You know. Like Nintendo's $40 games.

This sounds less like a concerned parent of the industry and more like the lamentations of one unable to keep up with it's baby's development.

The Wii may have more software from its competitors, but how much of that is quality Software? Anyone even keeping up with the industry a little, or even owning a Wii knows that the system has become a dumping ground for shovelware and garbage titles, and outside of some select third party offerings and Nintendo's own First Party lineup, there isn't anything on the console worth picking up. Is that really a better alternative?

So they're effectively the App store, just in a physical form. Just ask their "Seal of Quality", which went from being the beacon of light that saved the industry in the 80's to having it's meaning removed entirely. Hardly coincidence.



The seal speaks louder than words.


It's interesting seeing Nintendo react to competition for once, but this is just childish. While they were able to sit and casually laugh at Sony's bid for power over content in the portable gaming space, Apple's iOS and social platforms like Facebook are starting to cut into the big N's market share in a huge way. With cellphones getting more advanced by the day and digital distribution not having the same costly hangups as retail (including piracy), they are going to have to work harder than they ever have to maintain their position as number one.

Perhaps, moving forward, Nintendo should focus on avenues of profit that will benefit them, and make them seem less like a pigheaded company who's been profiting off the misinformed indifference of the casual consumer. If cellphones and mobile gaming platforms are making your premium priced offerings seem overpriced and stale, the solution is to make better games, and a consistent string of quality across titles. Not try and insist that such games shouldn't exist.

Even though I have no doubt that the 3DS will be successful, its version of Super Street Fighter 4 costs more than even its console incarnation at $39.99, boasting little over the original incarnation. Aside from that game which is admittedly well done, it's sharing the shelf with half-baked ports of Rayman, Madden, Pilotwings, Asphalt, and a who-asked-for-this new version of Nintendogs, all for $39.99 as well.

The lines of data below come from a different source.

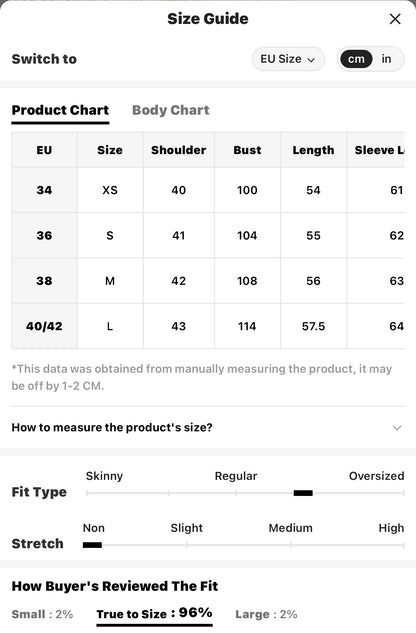The image size is (416, 633).
Task: Switch to the Body Chart tab
Action: (170, 110)
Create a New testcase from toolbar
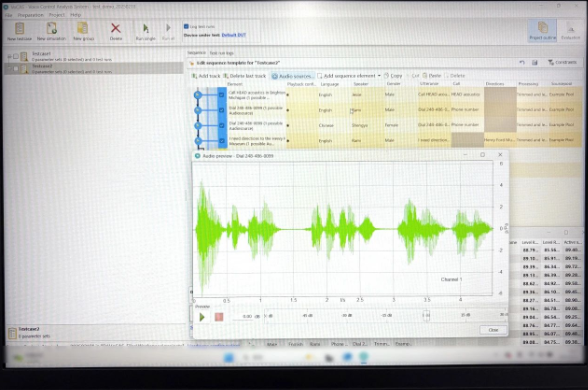588x390 pixels. 20,32
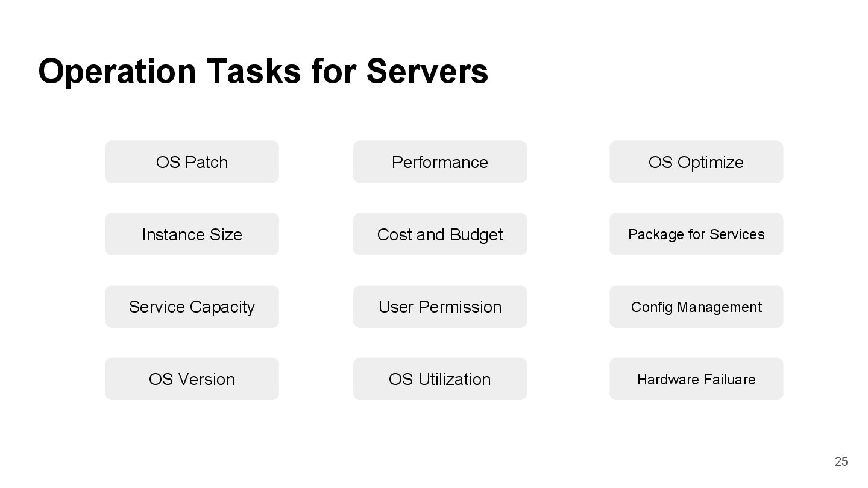Image resolution: width=868 pixels, height=488 pixels.
Task: Select the Performance box
Action: pos(439,162)
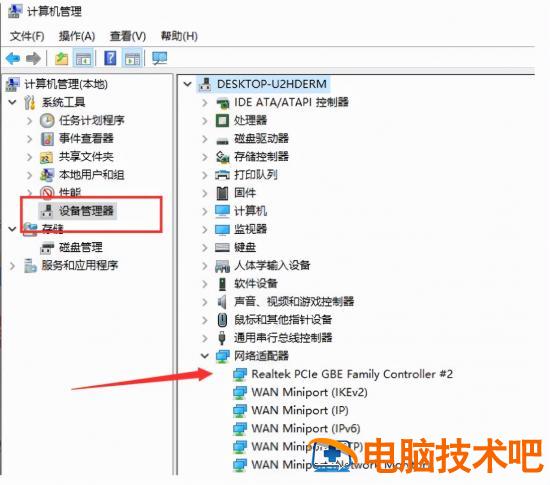Open the 查看(V) menu
This screenshot has height=485, width=550.
click(128, 36)
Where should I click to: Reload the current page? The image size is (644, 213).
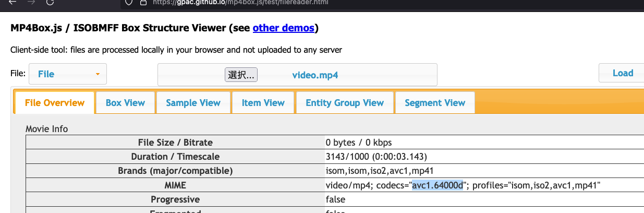tap(50, 2)
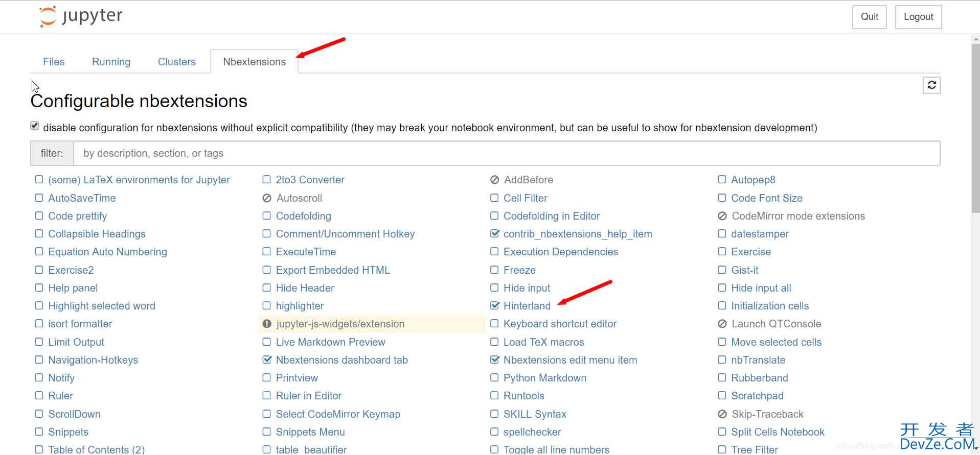Click the forbidden icon beside AddBefore
Screen dimensions: 980x455
(x=494, y=180)
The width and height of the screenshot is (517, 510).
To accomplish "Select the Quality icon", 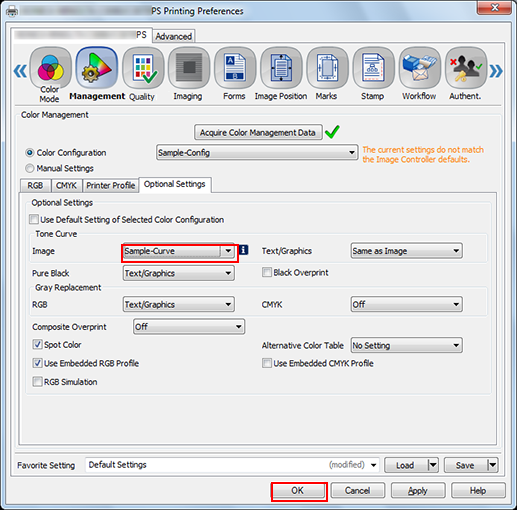I will click(143, 69).
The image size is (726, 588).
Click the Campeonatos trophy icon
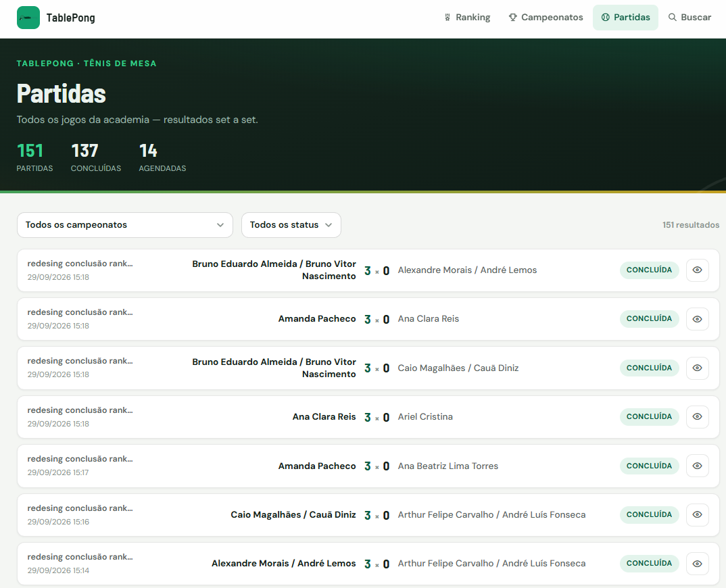[512, 18]
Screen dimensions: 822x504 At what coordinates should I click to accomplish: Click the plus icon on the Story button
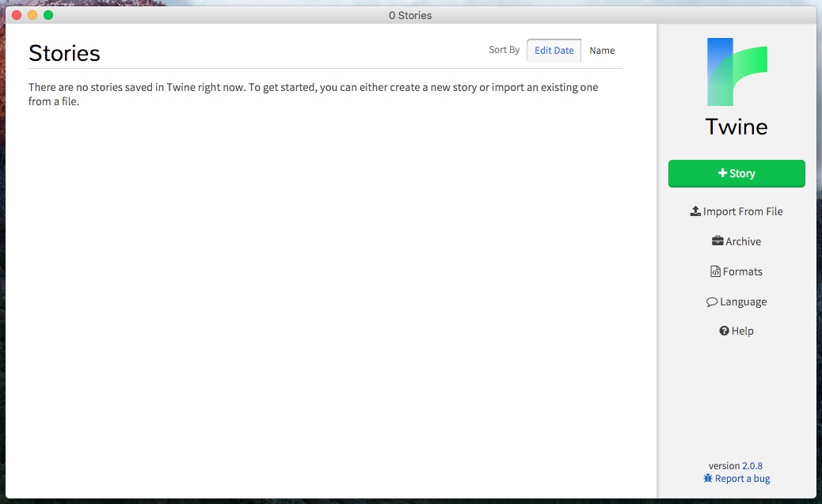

This is going to be a bit of an uphill battle for them, especially with so many options for the consumer as far as platform is concerned. While ports like this are fine in the beginning, I hope that they're ready to outdo their competitors in terms of content, or they're just going to end up with another Wii situation, where lazy developers will turn out gimmicky piece of software after software, charging the same high prices that will drive their audience into the arms of their competitors. It's easy to purchase the racing game Asphalt on an iPhone for $3, and lament the loss if it's terrible. It's a much bigger pill to swallow when the game is $40.

Hell, I bought the (234237th) port or Rayman 2 on my phone for $1 over a year ago. There's no way I'm buying it for the 3DS. 3D butterflies aren't worth that much, I'm sorry.

Like it or not, this is the exact kind of social gaming and open environment Nintendo helped initiate, culminating the minute they decided to involve the world by making their console's name a euphemism for it. So now we're playing Farmville, Angry Birds, and portable versions of games like Dead Space that are of such a quality that they could've existed on a DS or PSP for large sum. Instead, they're available for six dollars, confortably in a climate that allows them to be so.

No point in trying to turn back now.